Monday, March 05, 2007


New York Post Eliot Spitzer

Talk about a little pressure being put on the State Legislature....yikes...the spotlight is place to place to can bet Eliot will keep that glaring light on as long as it takes to reform our dysfunctional health-care system.........andy

March 5, 2007 -- IF New York's health-care system were a patient, it would be in critical condition.
We spend far more on health care than any other state. And what do we have to show for it? Some of the worst health-care outcomes in the nation.
Over two and a half million New Yorkers lack health insurance. New York has the nation's worst rate of deaths from chronic disease. One in four children is obese. The highest asthma rates in the country are right here in New York City.
We face this crisis because special interests - not the needs of patients - have guided health-care policy decisions in Albany.
My plan for health-care reform would transform our health care system into one that puts the needs of patients first.
I would make insurance available to every child in New York right away and reduce the overall number of uninsured by half over four years. I would not cut Medicaid benefits. I would increase public-health funding to prevent diabetes, obesity, asthma, lead poisoning, HIV/AIDS and cancer. I would use the state's bargaining power to cut the price it pays for prescription drug and improve care for seniors.
These proposals would be funded in part by holding down the growth in the bloated subsidies the state now provides to hospitals with relatively few Medicaid patients.
Not surprisingly, Big Health Care has objected to this proposal.
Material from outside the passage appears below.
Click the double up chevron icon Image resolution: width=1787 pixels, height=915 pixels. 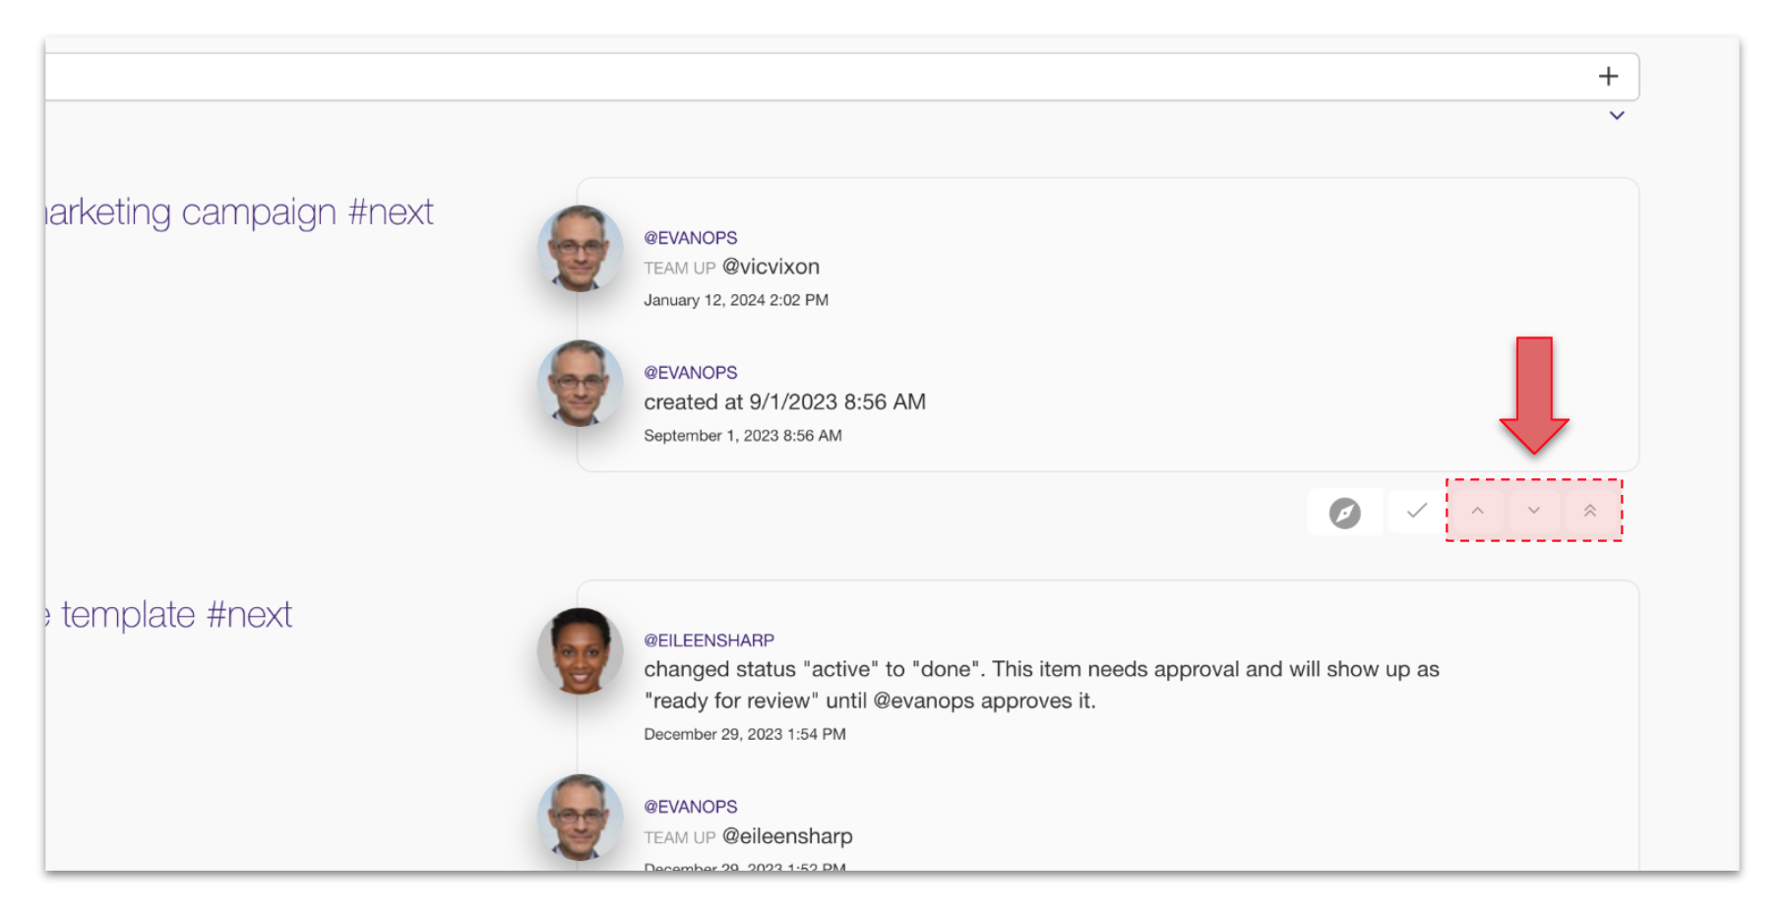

They claim the most vulnerable patients and hospitals would be hurt.
This is nonsense. The total impact on hospitals would be less than 1 percent of total operating revenues. For the sake of comparison, hospital revenues have increased by an annual average of 7 percent over the past four years.
In addition, my plan would actually provide more funding for the 20 hospitals that serve the highest numbers of low-income, Medicaid patients.
It's clear that these hospitals aren't trying to protect patients. They're trying to protect the pipeline of billions in public money that has flowed to them for years without any accountability.
These special interests have gotten their way in Albany in the past. They have always claimed the best thing for patients was more taxpayer subsidies for well-off hospitals.
And what have we gotten in return? A broken health-care system with ever-higher spending, ever-higher taxes, ever-higher numbers of uninsured and some of the worst health in the nation.
New York voters know our health-care system is broken, and that comprehensive reform is needed. They know that the special interests' cries for more public money do not represent real reform.
In the coming weeks, the debate over health care will shift to the Legislature. Will legislators side with the people, who are demanding real reform? Or will they side with the special interests that are simply demanding ever more public money?
I urge all New Yorkers to watch closely.
Eliot Spitzer is governor of New York.